■ YOUR TASK
An exact copy of every line from the one holding "Viewport: 1080px width, 882px" to the end of the entries below is required; leave the pictures out.

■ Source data
________________________________________

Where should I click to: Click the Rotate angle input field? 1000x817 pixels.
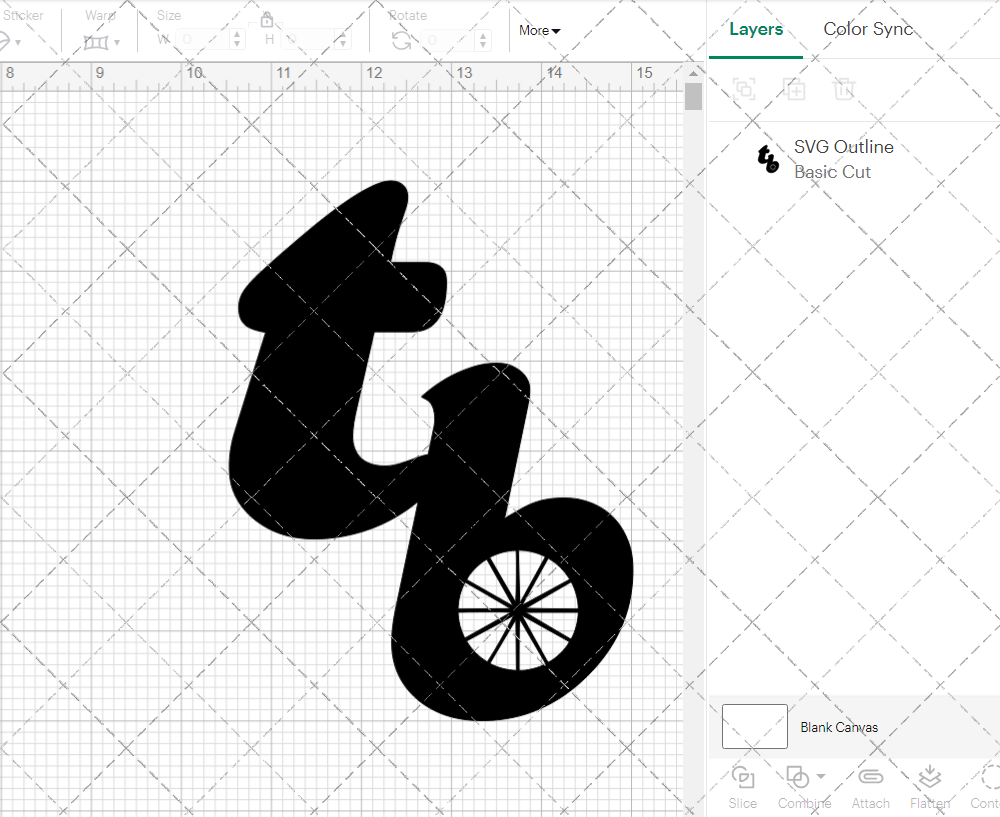450,40
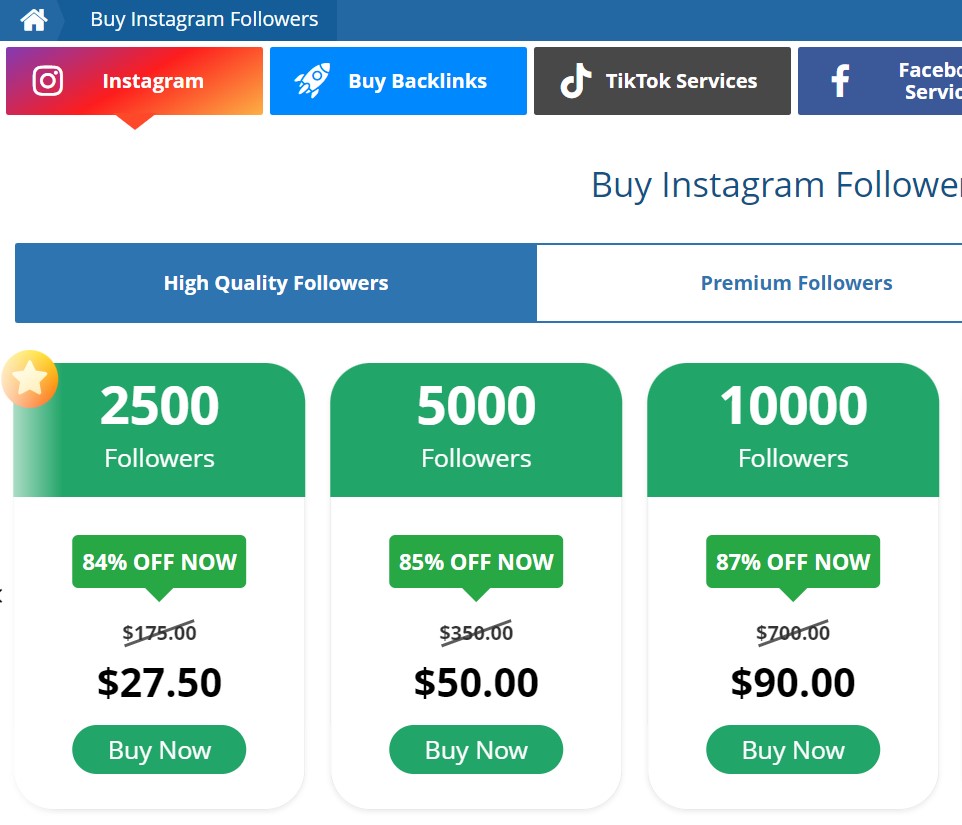Viewport: 962px width, 825px height.
Task: Switch to Premium Followers tab
Action: coord(749,283)
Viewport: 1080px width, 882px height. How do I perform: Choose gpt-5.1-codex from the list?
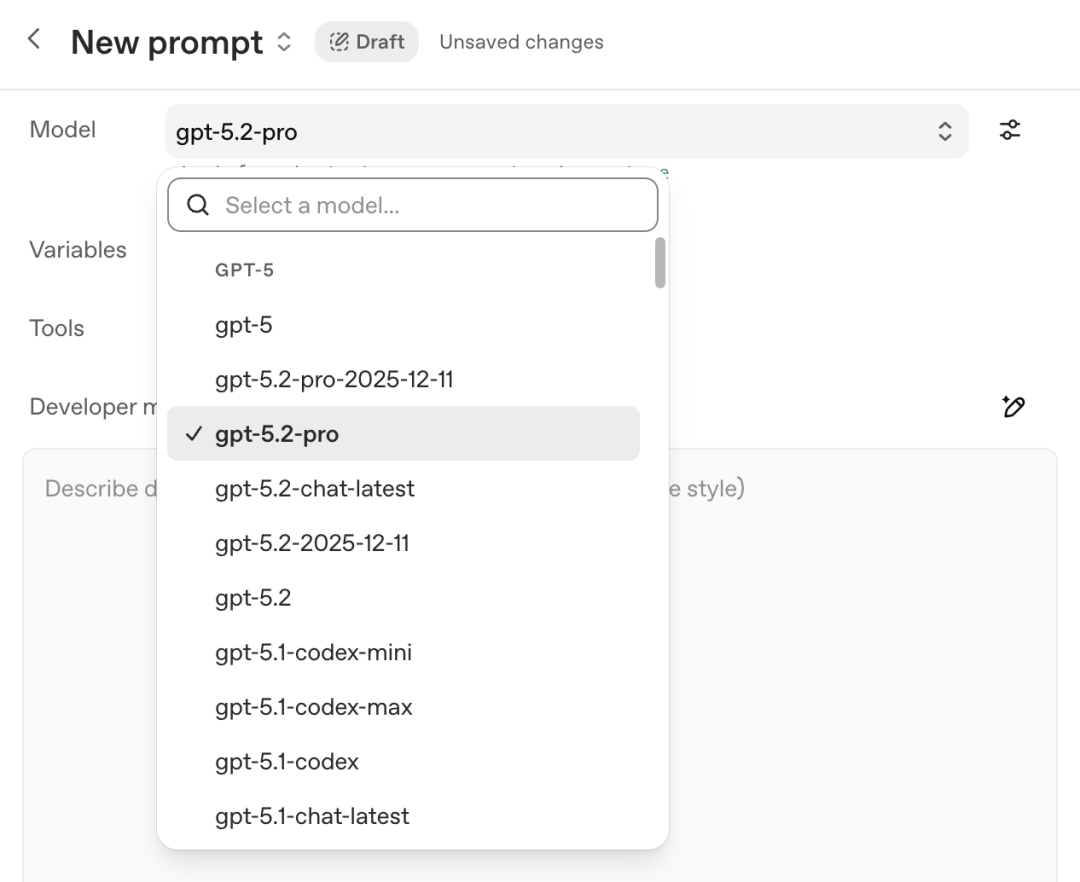pos(286,762)
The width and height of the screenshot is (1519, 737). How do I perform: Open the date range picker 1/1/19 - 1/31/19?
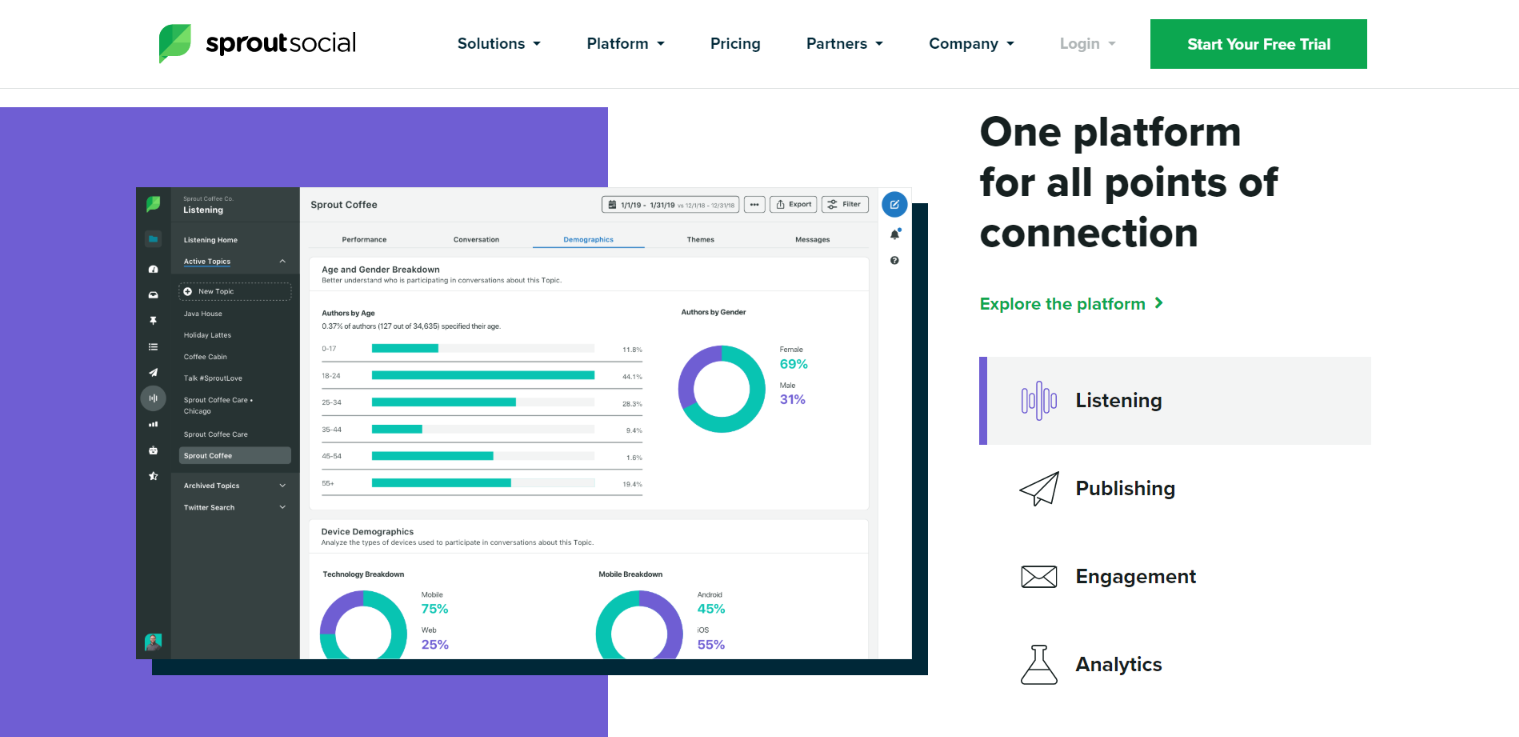670,204
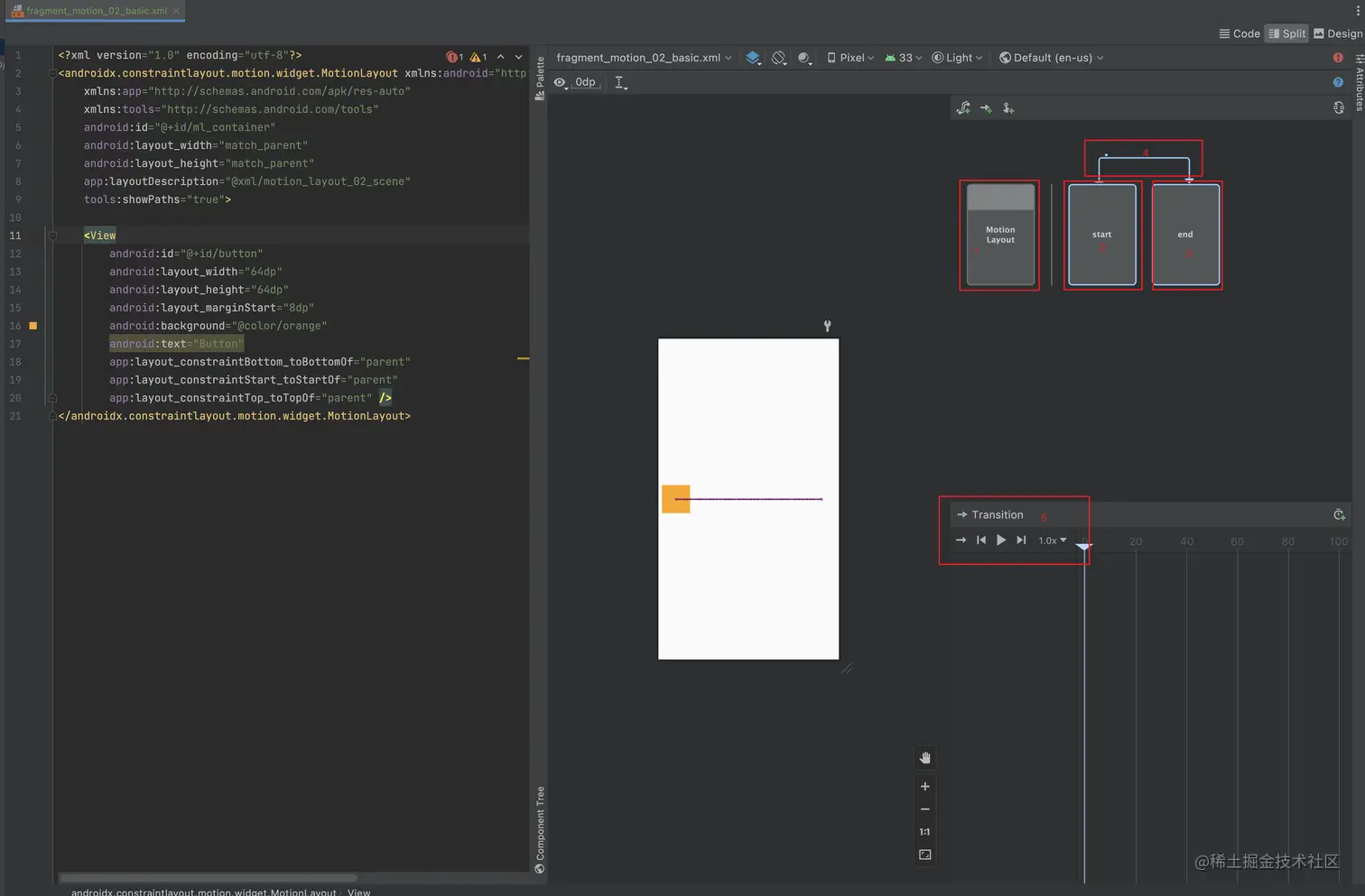Play the transition animation
Viewport: 1365px width, 896px height.
click(x=1000, y=540)
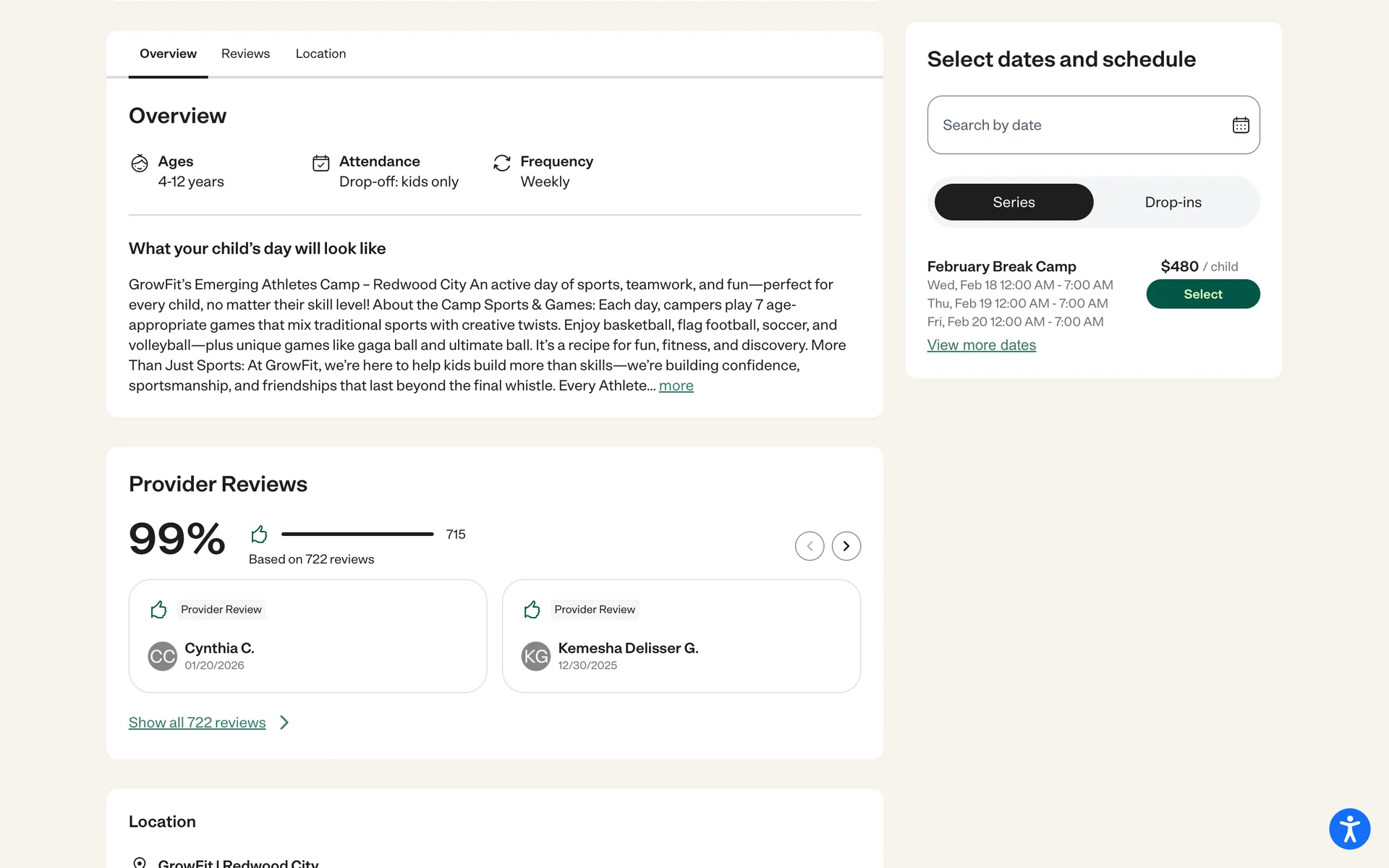Click the Attendance calendar check icon
The width and height of the screenshot is (1389, 868).
(x=320, y=163)
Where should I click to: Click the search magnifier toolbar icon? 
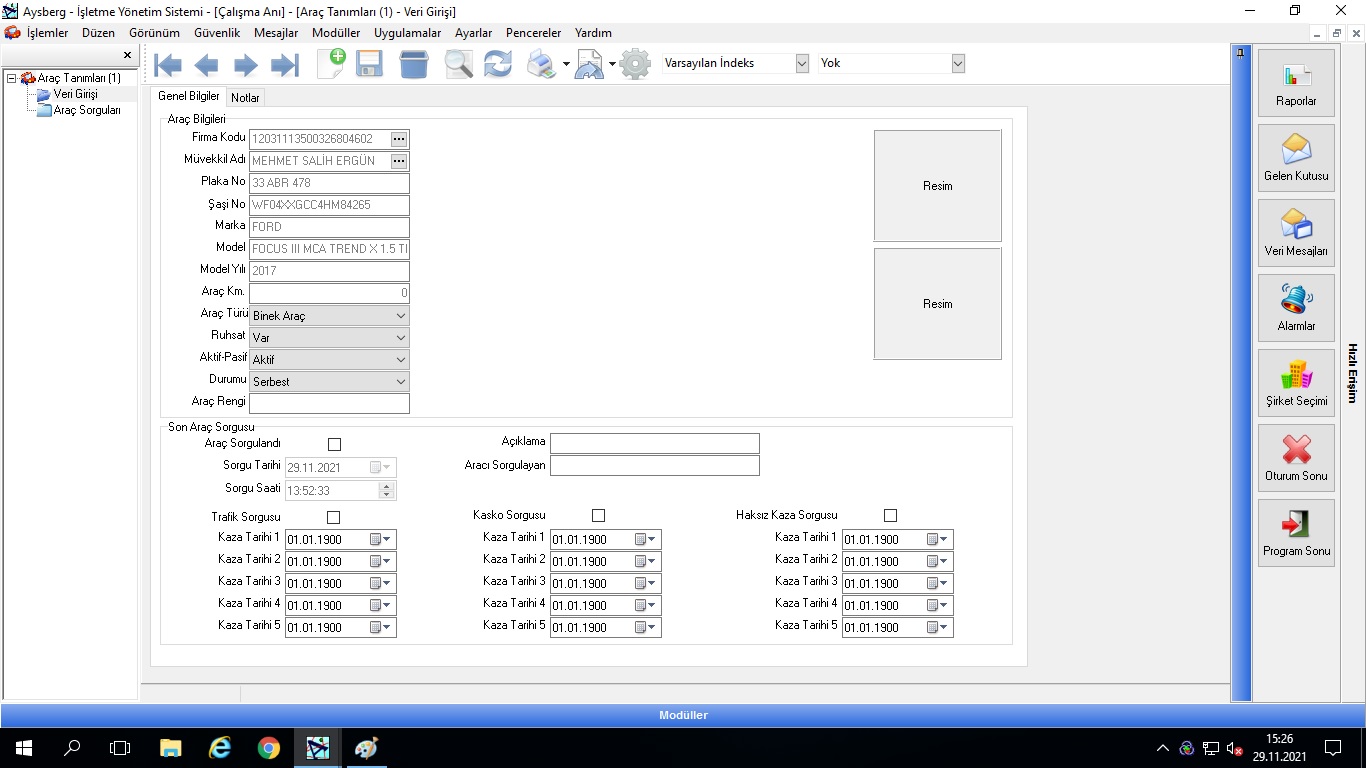tap(458, 65)
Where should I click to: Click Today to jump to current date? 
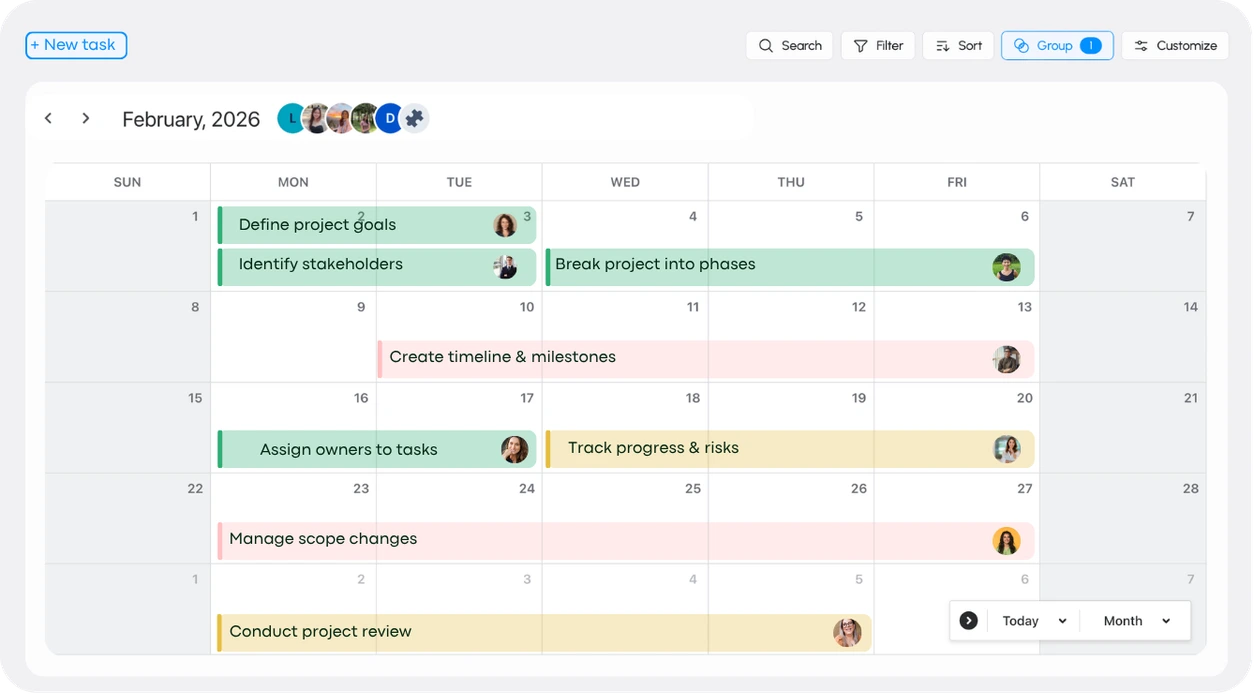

________________________________________

■ REPLY TO THE TASK
Viewport: 1080px width, 882px height. How do I perform: Choose gpt-5.1-codex from the list?
pos(286,762)
The width and height of the screenshot is (1519, 737). How do I perform: Open the date range picker 1/1/19 - 1/31/19?
670,204
Play the transition animation
Viewport: 1365px width, 896px height.
click(x=1000, y=540)
Click the Attendance calendar check icon
The width and height of the screenshot is (1389, 868).
(x=320, y=163)
Where should I click to: Click the search magnifier toolbar icon? 
tap(458, 65)
Where should I click to: Click Today to jump to current date? 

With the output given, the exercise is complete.